Monday, November 10, 2008

Honey Promotes Growth of Healthy Bacteria

Probiotics, Not So Friendly After All?
New research indicates that many probiotics are ineffective and some may even cause harm. Now scientists say we should switch to prebiotics
By Peta Bee, The Times (UK), 11/10/2008

Over the past two decades, it seemed that our guts had never had it so good. Probiotic products claiming to rid the body of the bad bacteria that causes illness burst on to the market and two million of us now swallow their promise of improved digestive health, provided by so-called “friendly bacteria”. We spend almost £350 million a year on drinks, yoghurts, powders and capsules, in the hope of improving our gut health. But is it money well spent? A growing number of experts think not.
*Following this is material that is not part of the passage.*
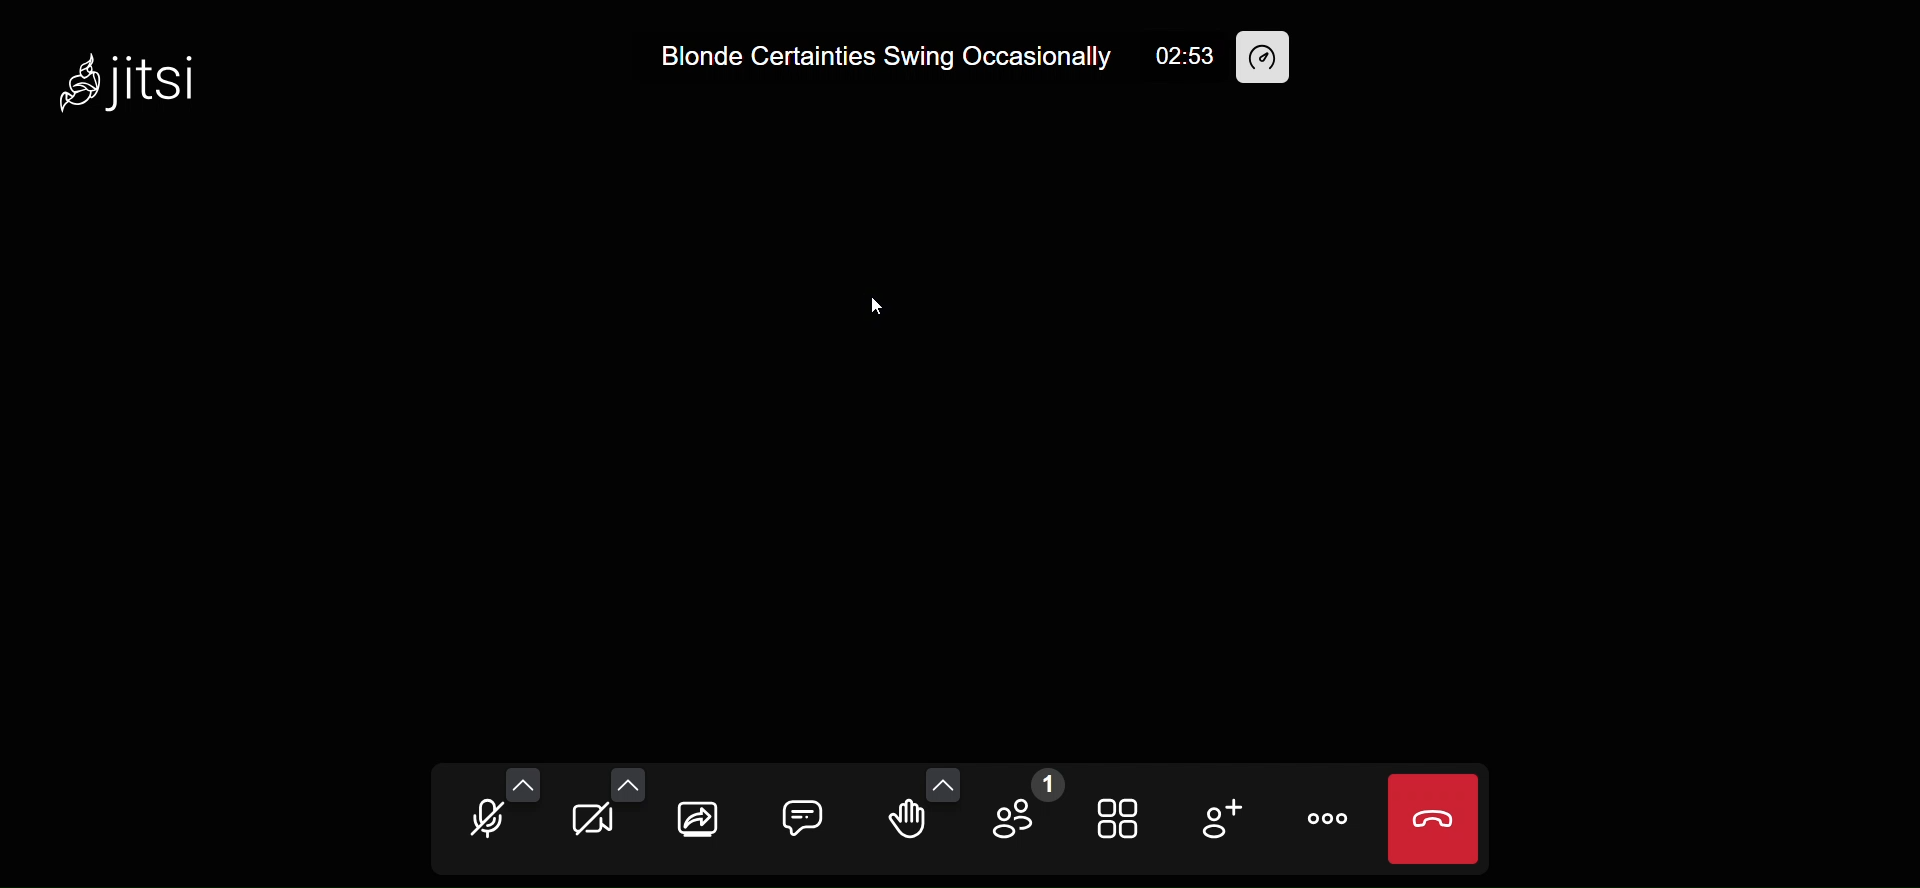 The image size is (1920, 888). I want to click on participant, so click(1027, 808).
While they do not dispute that a balance of gut flora is beneficial, many believe that probiotics are not as helpful as was once thought.

According to some experts, the new bugs on the block - prebiotics, naturally present in food and easily obtained in the diet - are what we should have been taking all along. “Whereas probiotics provide new doses of bacteria, prebiotics nourish and feed the friendly bacteria already present,” Denny explains. Found naturally in breast milk, prebiotics are also present in foods that contain non-digestive carbohydrate (see box). “Substances such as inulin, a non-digestible part of carbohydrate, and oligosaccharides sail through the digestive system and are fermented to boost the immune system.”…

Some honey has prebiotic properties, says the University of Reading and the Instituto de Fermentaciones Industriales in Madrid. Manuka honey from New Zealand has been shown in trials to encourage the growth of healthy bacteria.